Only then are we really saving on IO.
[Witten] The original proposal saves network IO not only on the initial 
compactions but also on all the other compactions.
...

[Witten] The performance value of the original proposal is not certain (as can 
be seen by repeated use of IF in my comments here).  I think it hinges on the 
question I asked in my last comment post: Is it better to have local reads and 
writes and reduce network overhead, or is it better to limit disk reads by 
having them only occur on one replica (as the current implementation does) and 
thereby reduce disk read overhead.  There may not be a simple answer to this 
question.  It may be that the original proposal is worse on a LAN but when 
replicas are geographically far away reducing network IO is worth the cost of 
extra local disk reads.  I'm still interested in comments about this question.

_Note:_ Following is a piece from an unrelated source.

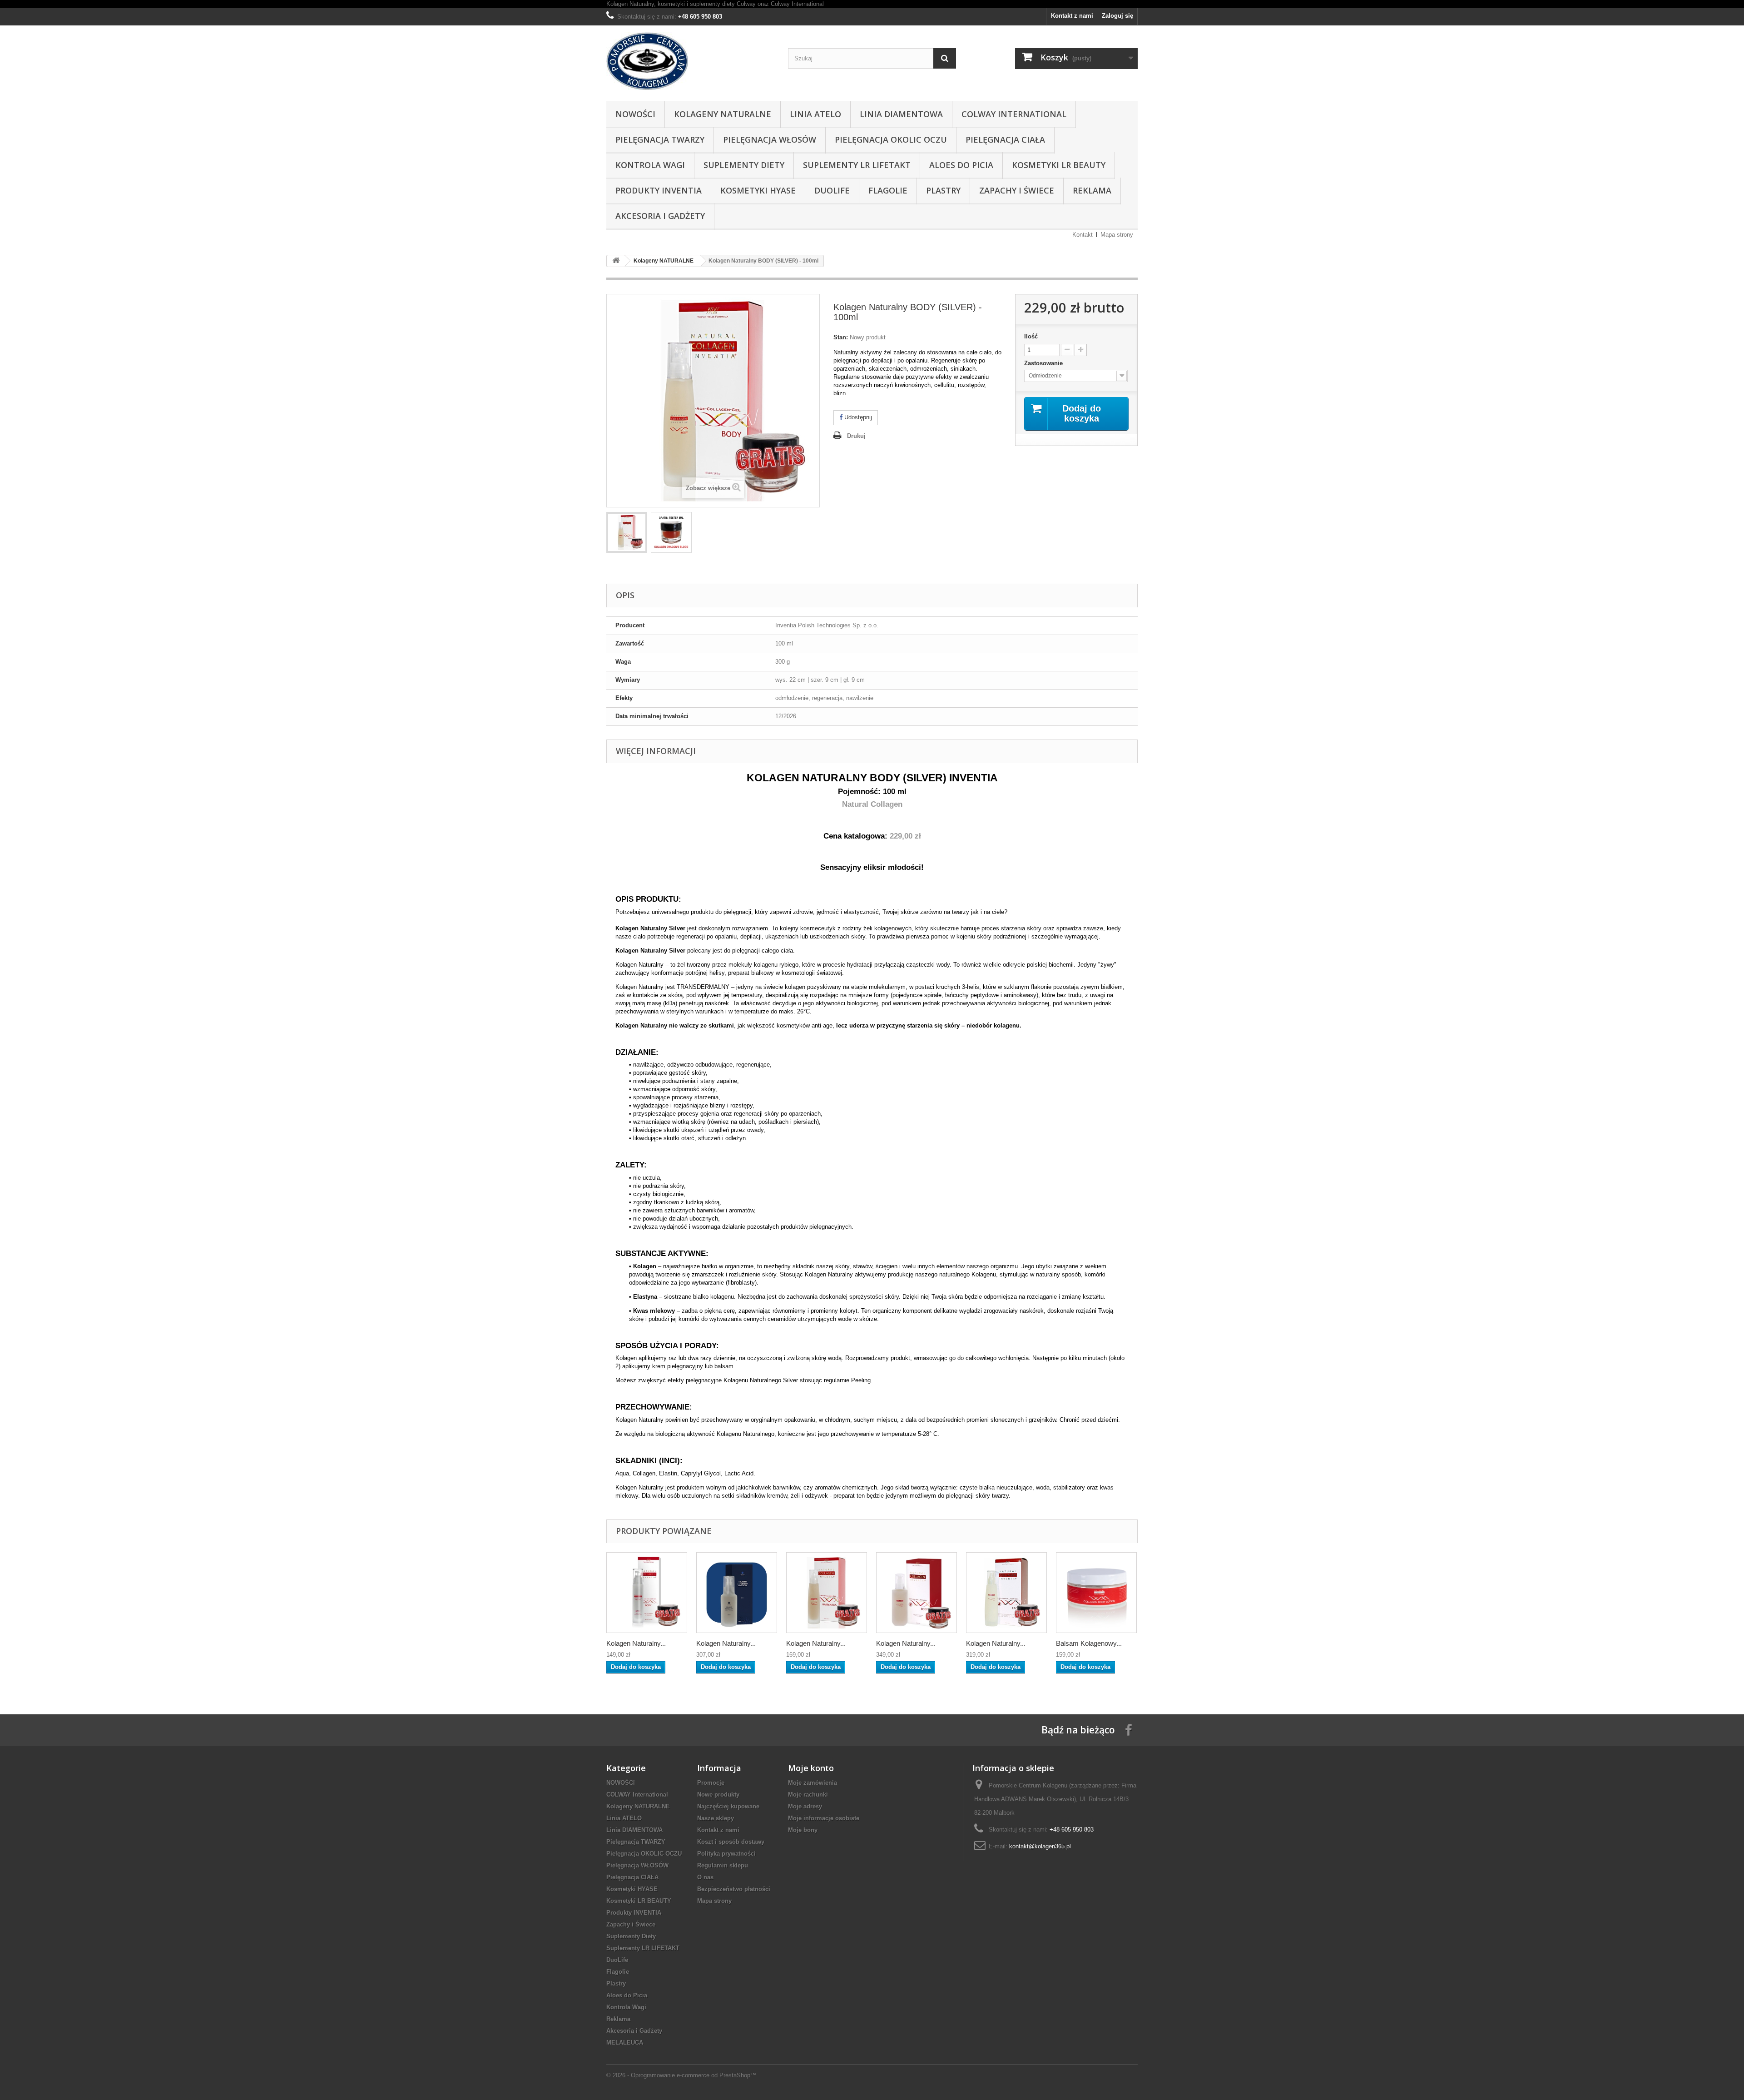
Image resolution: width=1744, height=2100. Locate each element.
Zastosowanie (1044, 363)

> Change HBase to support local compactions
> -----------------------------------------
>
>                 Key: HBASE-10216
>                 URL: https://issues.apache.org/jira/browse/HBASE-10216
>             Project: HBase
>          Issue Type: New Feature
>          Components: Compaction
>         Environment: All
>            Reporter: David Witten
>
> As I understand it compactions will read data from DFS and write to DFS.  
> This means that even when the reading occurs on the local host (because 
> region server has a local copy) all the writing must go over the network to 
> the other replicas.  This proposal suggests that HBase would perform much 
> better if all the reading and writing occurred locally and did not go over 
> the network. 
> I propose that the DFS interface be extended to provide method that would 
> merge files so that the merging and deleting can be performed on local data 
> nodes with no file contents moving over the network.  The method would take a 
> list of paths to be merged and deleted and the merged file path and an 
> indication of a file-format-aware class that would be run on each data node 
> to perform the merge.  The merge method provided by this merging class would 
> be passed files open for reading for all the files to be merged and one file 
> open for writing.  The custom class provided merge method would read all the 
> input files and append to the output file using some standard API that would 
> work across all DFS implementations.  The DFS would ensure that the merge had 
> happened properly on all replicas before returning to the caller.  It could 
> be that greater resiliency could be achieved by implementing the deletion as 
> a separate phase that is only done after enough of the replicas had completed 
> the merge. 
> HBase would be changed to use the new merge method for compactions, and would 
> provide an implementation of the merging class that works with HFiles.
> This proposal would require a custom code that understands the file format to 
> be runnable by the data nodes to manage the merge.  So there would need to be 
> a facility to load classes into DFS if there isn't such a facility already.  
> Or, less generally, HDFS could build in support for HFile merging.
> The merge method might be optional.  If the DFS implementation did not 
> provide it a generic version that performed the merge on top of the regular 
> DFS interfaces would be used.
> It may be that this method needs to be tweaked or ignored when the region 
> server does not have a local copy data so that, as happens currently, one 
> copy of the data moves to the region server.